Rory Sutherland
- Born: 24 August 1992 (age 34) Hawick, Scottish Borders, Scotland
- Height: 1.83 m (6 ft 0 in)
- Weight: 113 kg (249 lb; 17 st 11 lb)
- School: Hawick High School

Rugby union career
- Position: Loosehead Prop

Amateur team(s)
- Years: Team / Apps / (Points)
- 2011-12: Hawick
- 2012-13: Biggar
- 2013-14: Gala

Senior career
- Years: Team / Apps / (Points)
- 2014–21: Edinburgh / 99 / (10)
- 2021–22: Worcester Warriors / 14 / (5)
- 2022–23: Ulster / 12 / (0)
- 2023–24: Oyonnax / 11 / (0)
- 2024–: Glasgow Warriors / 16 / (0)

International career
- Years: Team / Apps / (Points)
- 2016–: Scotland / 51 / (0)
- 2021, 2025: British & Irish Lions / 2 / (0)
- 2026: Scotland 'A' / 1 / (0)
- Correct as of 22 July 2026

= Rory Sutherland (rugby union) =

Scottish rugby union player (born 1992)

Rory Sutherland (born 24 August 1992) is a Scotland international rugby union player who plays as a prop for Glasgow Warriors. He previously played for Oyonnax, Ulster Rugby, Worcester Warriors and Edinburgh Rugby.

== Early life ==
Sutherland is a former Trinity Primary and Hawick High School pupil.

Sutherland came through the ranks with his hometown club and school sides before representing the Borders and Scotland at under-17 and under-18 in the back-row.

== Club career ==
He switched to loose-head prop during his first season of senior rugby at Hawick and, after a season with Biggar, caught the attention of RBS Premiership runners-up and Border League winners Gala.

In 2017, Sutherland suffered a serious adductor injury that threatened his career and required him to spend time in a wheelchair.

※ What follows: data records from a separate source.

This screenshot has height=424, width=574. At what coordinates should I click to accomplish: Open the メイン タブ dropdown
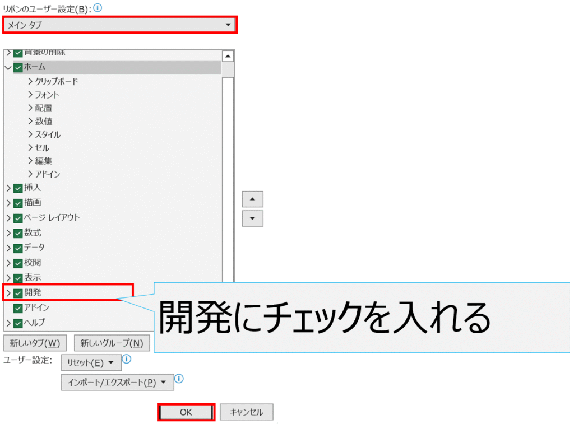pyautogui.click(x=120, y=25)
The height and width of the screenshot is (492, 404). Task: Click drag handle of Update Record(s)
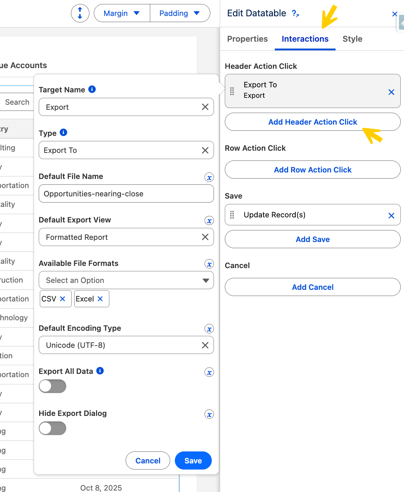pos(232,215)
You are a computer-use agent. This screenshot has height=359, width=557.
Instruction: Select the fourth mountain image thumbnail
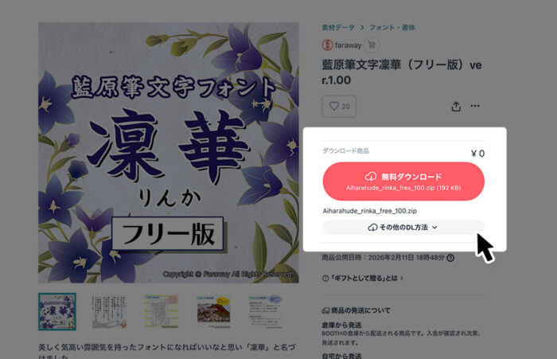[x=213, y=311]
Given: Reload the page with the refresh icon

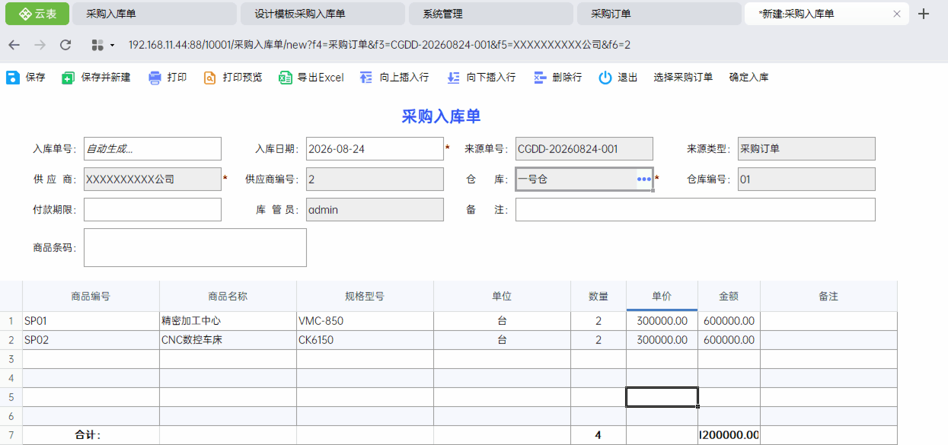Looking at the screenshot, I should coord(65,45).
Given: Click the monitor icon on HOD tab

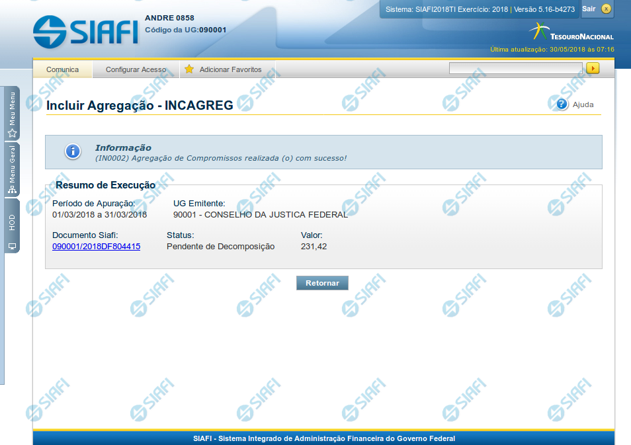Looking at the screenshot, I should pos(12,246).
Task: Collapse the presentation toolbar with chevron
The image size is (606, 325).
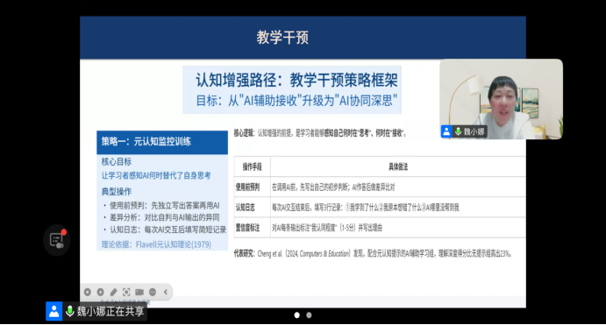Action: coord(166,293)
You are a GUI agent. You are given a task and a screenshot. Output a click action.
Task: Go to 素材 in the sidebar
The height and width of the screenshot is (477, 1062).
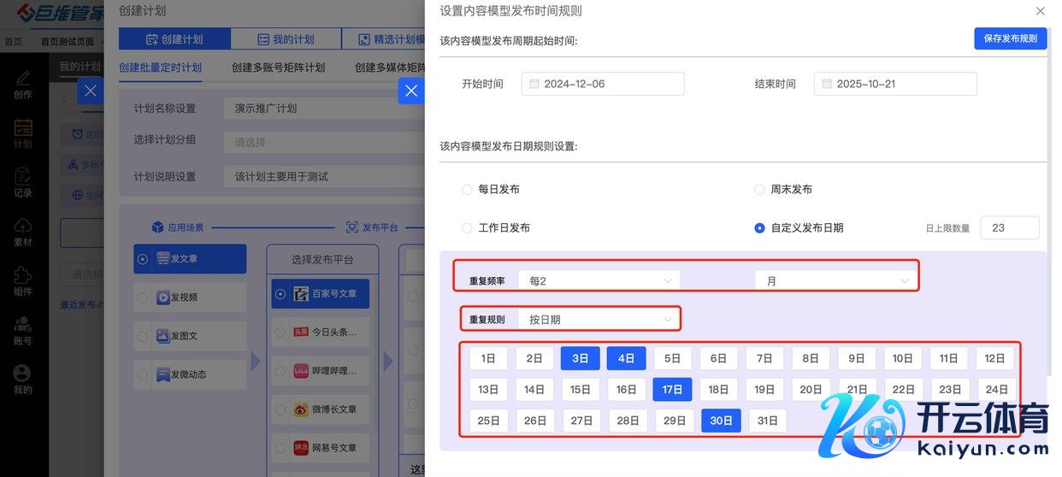pos(23,232)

While on the 2021 British & Irish Lions tour to South Africa it was announced that Sutherland would join Worcester Warriors ahead of the 2021/22 season. On 5 October 2022 all Warriors players had their contracts terminated due to the liquidation of the company to which they were employed. Following the termination of his Worcester Warriors contract, Sutherland signed a short-term contract with Ulster. He left Ulster at the end of the season. After the 2023 Rugby World Cup he joined Oyonnax on a one-year contract to play in the French Top 14.

He joined reigning United Rugby Championship side Glasgow Warriors for season 2024-25. He made his competitive debut on 27 September 2024 against Benetton Rugby for the Glasgow side, becoming Glasgow Warrior No. 362.

== International career ==

=== Scotland ===
Sutherland received his first call up to the senior Scotland squad by coach Vern Cotter on 19 January 2016 for the 2016 Six Nations Championship. Sutherland got his first Scotland cap during the Six Nations against Ireland in 2016. By 2021, he had made 18 appearances for Scotland, 16 as a starter and two as a replacement.

In 2023 Sutherland was selected in Scotland's 33 player squad for the 2023 Rugby World Cup in France.

He played for Scotland 'A' on 6 February 2026 in their match against Italy XV.

=== British & Irish Lions ===
In May 2021, Sutherland was selected in the 37-man squad for the British and Irish Lions tour of South Africa. He took to the field in the opening warmup match against Japan at Murrayfield, becoming Lion #840. After strong performances in the tour's warm-up matches, he was selected on the substitutes' bench for the first Test but was subsequently elevated to the starting line up just hours before kick-off. He played 55 minutes as the Lions won 17–22 to lead the series. Then he came off the bench the following week for his second Test cap.

He was not selected in the initial squad for the 2025 British & Irish Lions tour to Australia, but was subsequently called up ahead of the test series getting underway. He made an appearance in the final midweek match against the Pasifika XV.

== Personal life ==
Sutherland is married and they have three children.